34. The method of claim 31, wherein the filamentous fungal host cell is a Trichoderma harzianum, Trichoderma koningii, Trichoderma longibrachiatum, Trichoderma reesei or Trichoderma viride cell.

35. The method of claim 31, wherein the filamentous fungal host cell is a a Fusarium bactridioides, Fusarium cerealis, Fusarium crookwellense, Fusarium culmorum, Fusarium graminearum, Fusarium graminum, Fusarium heterosporum, Fusarium negundi, Fusarium oxysporum, Fusarium reticulatum, Fusarium roseum, Fusarium sambucinum, Fusarium sarcochroum, Fusarium sporotrichioides, Fusarium sulphureum, Fusarium torulosum, Fusarium trichothecioides or Fusarium venenatum cell.

36. The method of claim 31, wherein the secreted polypeptide of interest is an enzyme.

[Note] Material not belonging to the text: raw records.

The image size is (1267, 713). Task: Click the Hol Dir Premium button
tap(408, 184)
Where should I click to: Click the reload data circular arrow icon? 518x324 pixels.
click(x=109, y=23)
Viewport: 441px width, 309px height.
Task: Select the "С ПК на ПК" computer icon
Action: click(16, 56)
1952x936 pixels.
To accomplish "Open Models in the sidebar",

37. The method of claim 31, wherein the native putative steroid dehydrogenase is encoded by a gene comprising or consisting of a nucleotide sequence at least 60% identical to the genomic DNA sequence shown in SEQ ID NO:1, SEQ ID NO:4, SEQ ID NO:7 and/or SEQ ID NO:10.

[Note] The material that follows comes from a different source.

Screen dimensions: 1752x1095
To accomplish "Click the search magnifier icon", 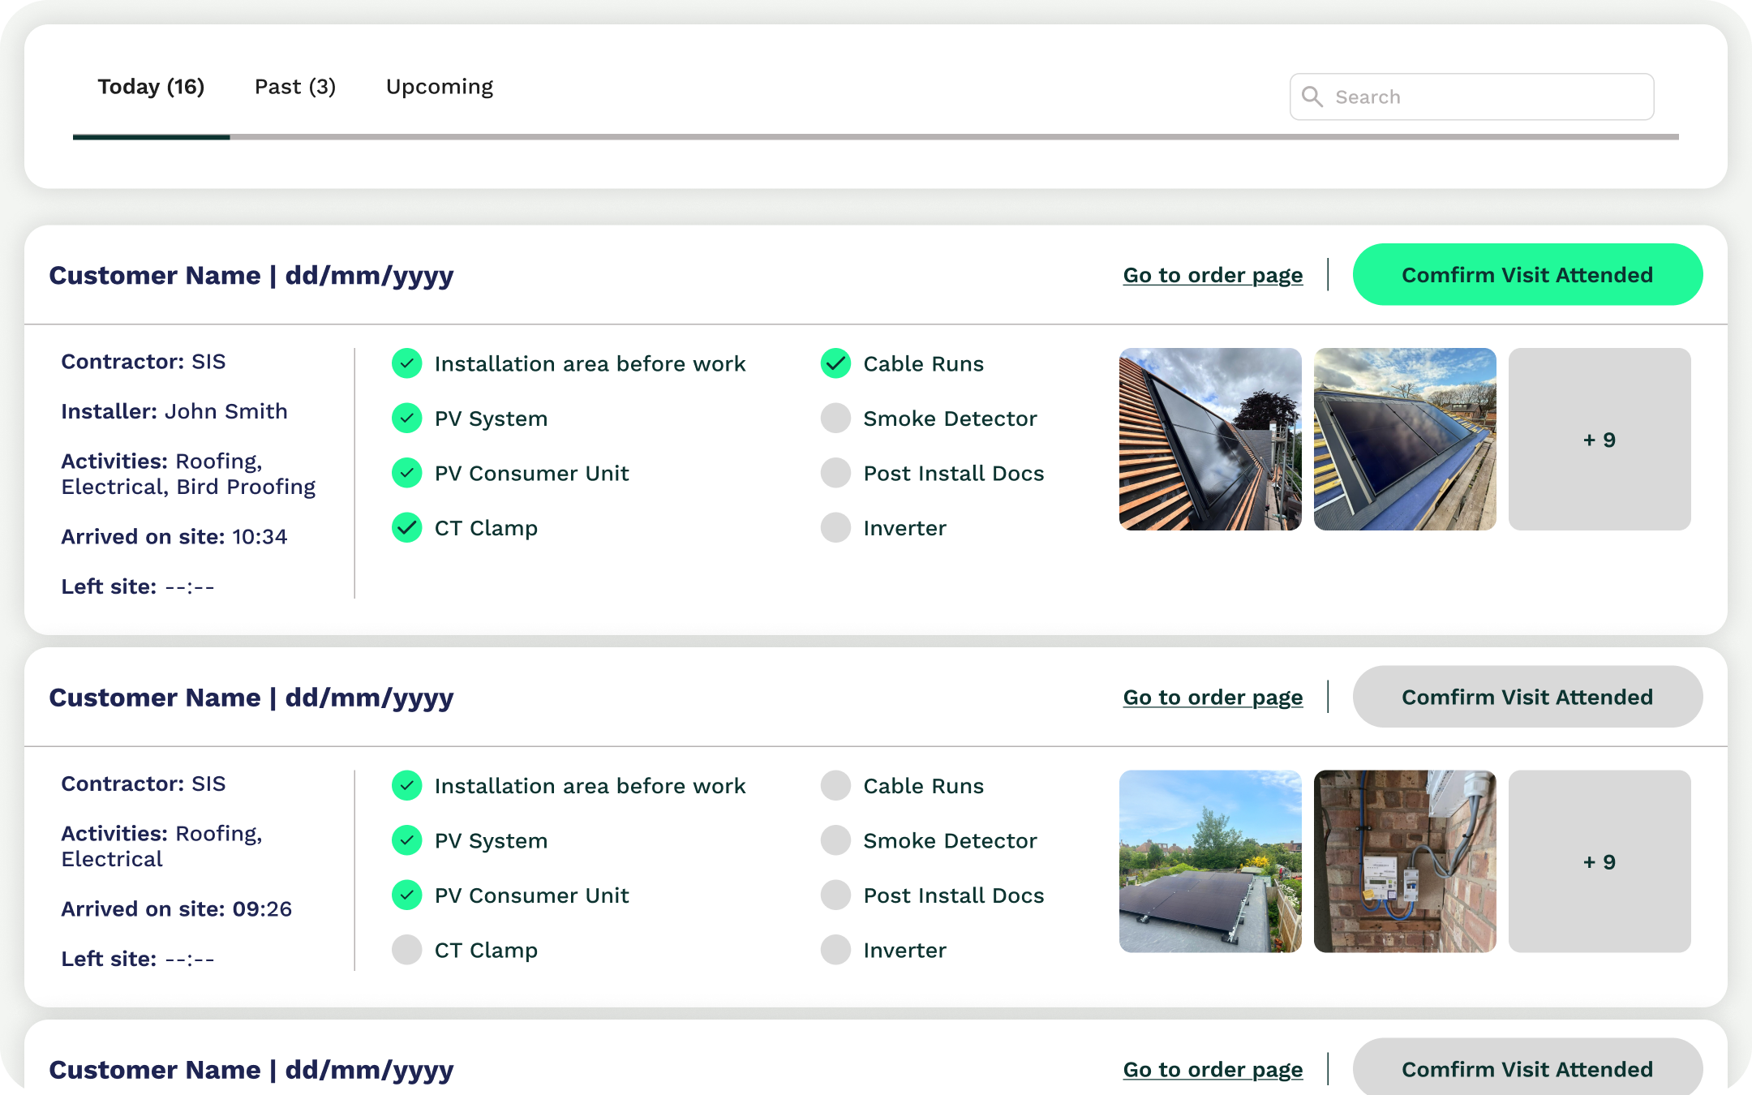I will click(x=1312, y=97).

38. The method of claim 31, wherein the native putative steroid dehydrogenase is encoded by a gene comprising or consisting of nucleotide sequence at least 60% identical to the cDNA sequence shown in SEQ ID NO:2, SEQ ID NO:5, SEQ ID NO:8 and/or SEQ ID NO:11.

39. The method of claim 31, wherein the native putative steroid dehydrogenase is modified, truncated, partly or fully inactivated, present at reduced levels or eliminated compared to a non-mutated parent cell by non-sense or frameshift mutation of the encoding gene, by partial or complete deletion of the encoding gene or by silencing of the encoding gene.

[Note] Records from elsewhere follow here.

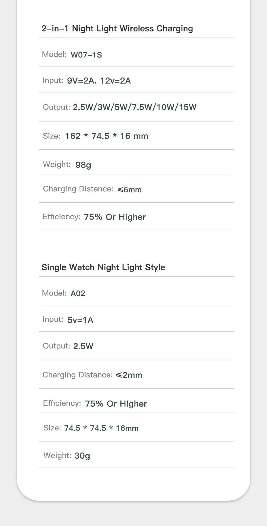
Task: Click the '162 * 74.5 * 16 mm' size
Action: click(x=107, y=136)
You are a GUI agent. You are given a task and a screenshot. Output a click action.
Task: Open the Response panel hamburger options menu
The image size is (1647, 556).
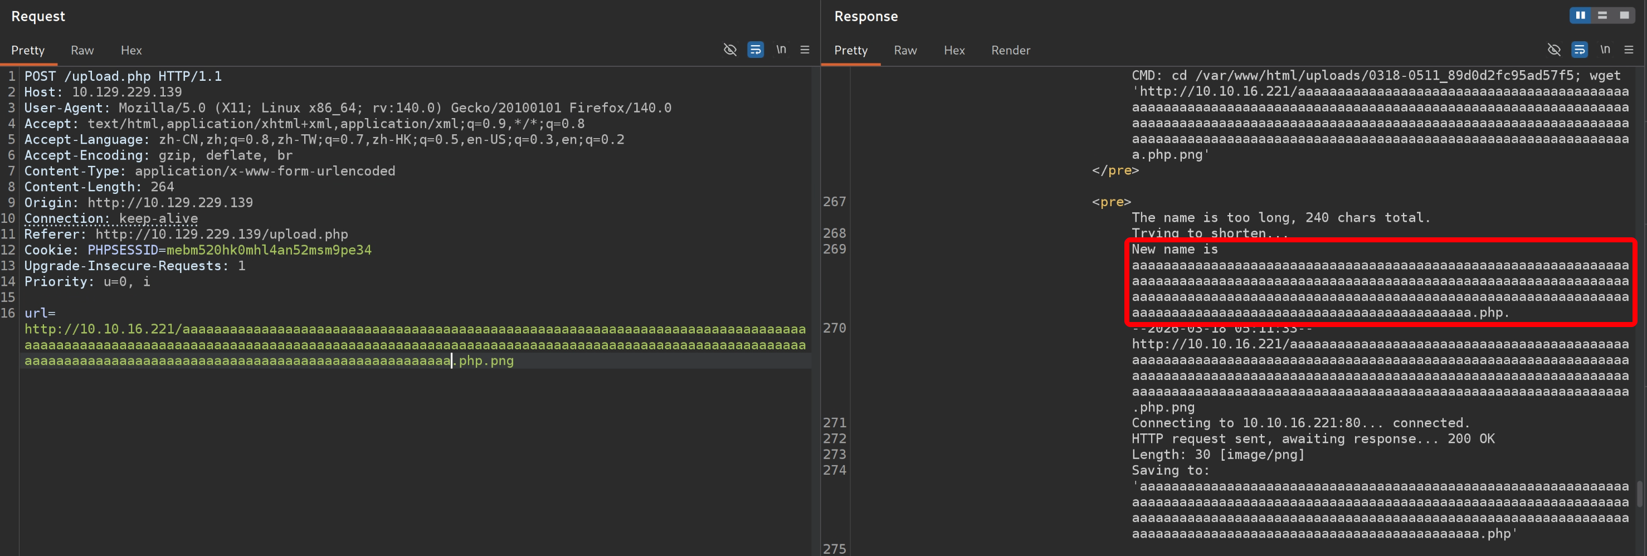pos(1628,50)
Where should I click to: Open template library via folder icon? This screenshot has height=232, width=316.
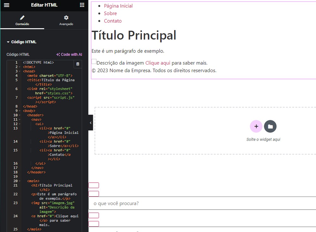coord(270,126)
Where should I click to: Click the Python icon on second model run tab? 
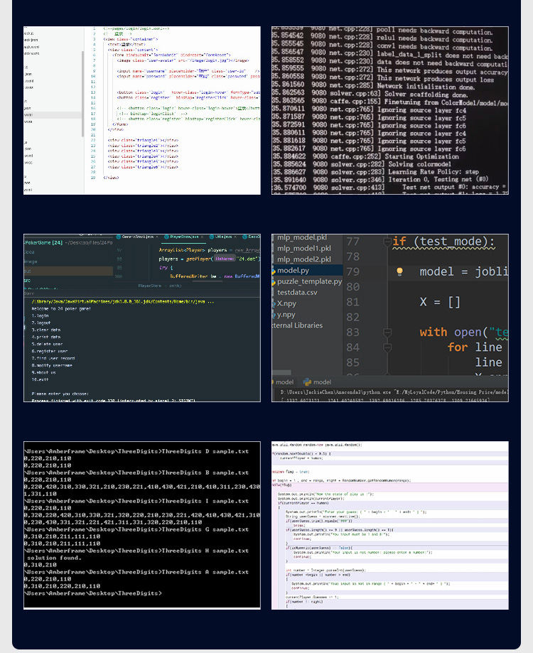pyautogui.click(x=307, y=382)
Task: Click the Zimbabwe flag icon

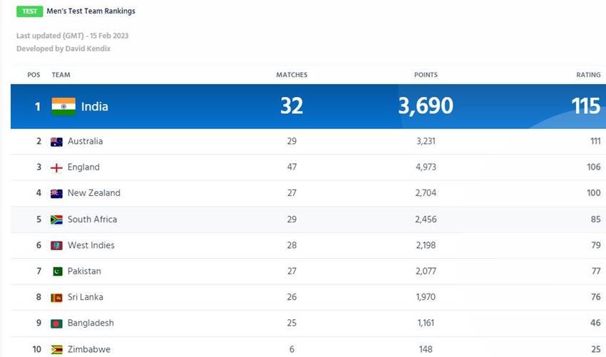Action: point(57,349)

40. A method of producing a secreted polypeptide of interest, said method comprising the steps of:

a) cultivating a mutated filamentous fungal host cell according to claim 22 under conditions conducive to the production of the secreted polypeptide; and, optionally,

b) recovering the secreted polypeptide of interest.